Re: BUG #8673: Could not open file "pg_multixact/members/xxxx" on slave during hot_standby

From: Andres Freund <andres(at)2ndquadrant(dot)com>
To: Serge Negodyuck <petr(at)petrovich(dot)kiev(dot)ua>
Cc: pgsql-bugs(at)postgresql(dot)org
Subject: Re: BUG #8673: Could not open file "pg_multixact/members/xxxx" on slave during hot_standby
Date: 2013-12-09 18:27:01
Message-ID: 20131209182701.GD9519@awork2.anarazel.de
Views: Raw Message | Whole Thread | Download mbox | Resend email
Thread:
Lists: pgsql-bugs pgsql-hackers

Hi,

On 2013-12-09 17:49:34 +0200, Serge Negodyuck wrote:
> On master there are files from 0000 to 14078
>
> On slave there were absent files from A1xx to FFFF
> They were the oldest ones. (October, November)

Some analysis later, I am pretty sure that the origin is a longstanding
problem and not connected to 9.3.[01] vs 9.3.2.

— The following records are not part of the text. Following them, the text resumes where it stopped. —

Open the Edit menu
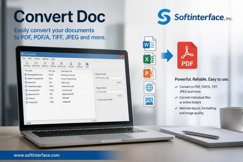Screen dimensions: 243x162 [x=30, y=58]
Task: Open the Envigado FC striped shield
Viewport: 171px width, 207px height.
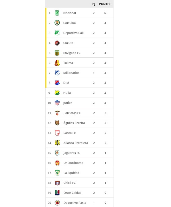Action: pyautogui.click(x=57, y=53)
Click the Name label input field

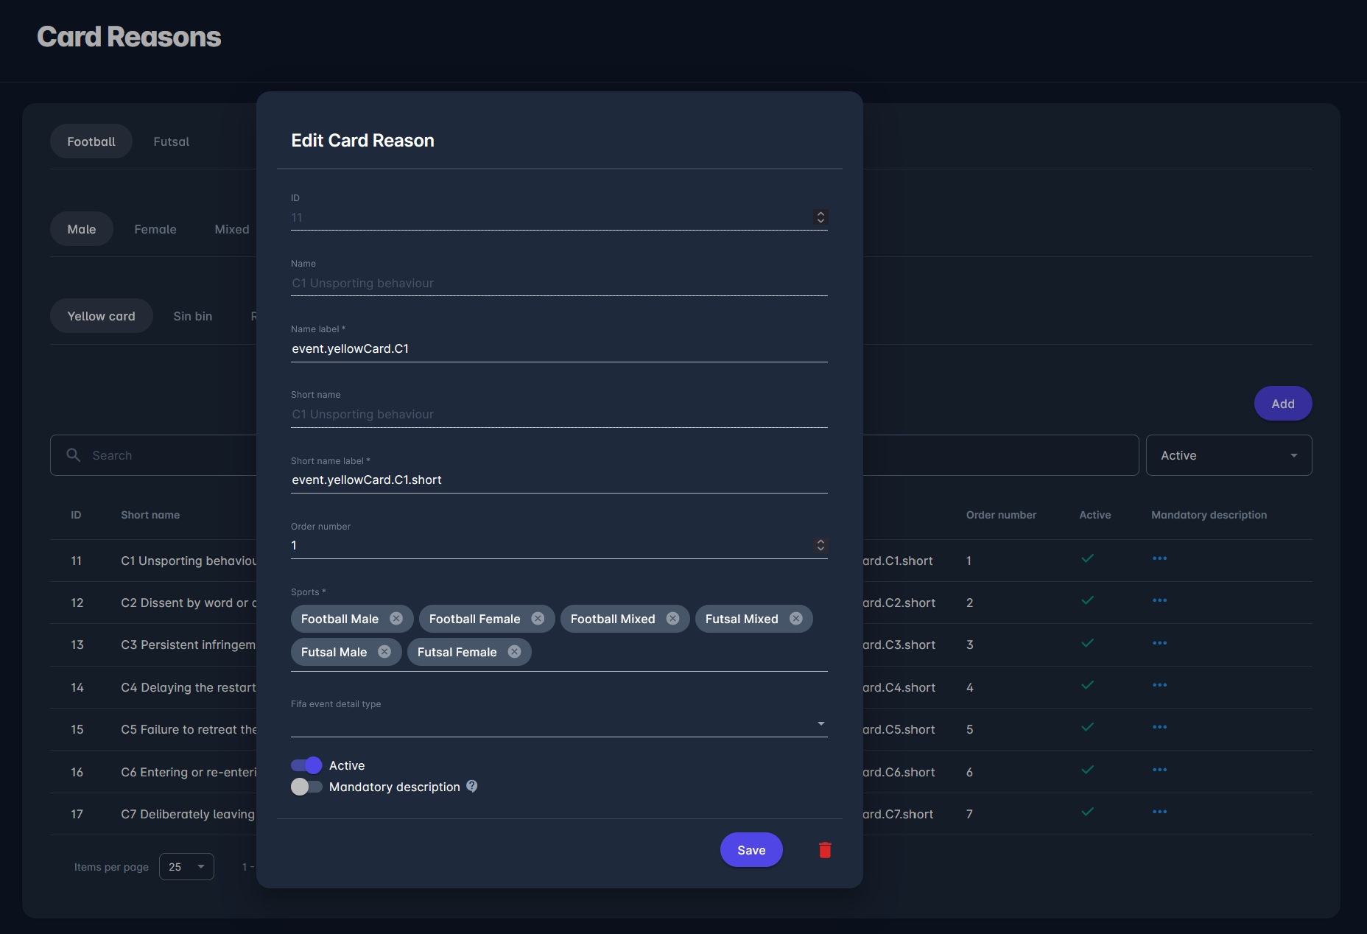[558, 349]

The above referenced 14078 file is exactly the last page before a
members wraparound:
(gdb) p/x (1L<<32)/(MULTIXACT_MEMBERS_PER_PAGE * SLRU_PAGES_PER_SEGMENT)
$10 = 0x14078

So, what happened is that enough multixacts where created, that the
members slru wrapped around. It's not unreasonable for the members slru
to wrap around faster then the offsets one - after all we create at
least two entries into members for every offset entry. Also in 9.3+
there fit more xids on a offset than a members page.
When truncating, we first read the offset, to know where we currently
are in members, and then truncate both from their respective
point. Since we've wrapped around in members we very well might remove
content we actually need.

I've recently remarked that I find it dangerous that we only do
anti-wraparound stuff for pg_multixact/offsets, not for /members. So,
here we have the proof that that's bad.

This is an issue in <9.3 as well. It might, in some sense, even be worse
there, because we never vacuum old multis away. But on the other hand,
the growths of multis is slower there and we look into old multis less
frequently.

The only reason that you saw the issue on the standby first is that the
truncation code is called more frequently there. Afaics it will happen,
sometime in the future, on the master as well.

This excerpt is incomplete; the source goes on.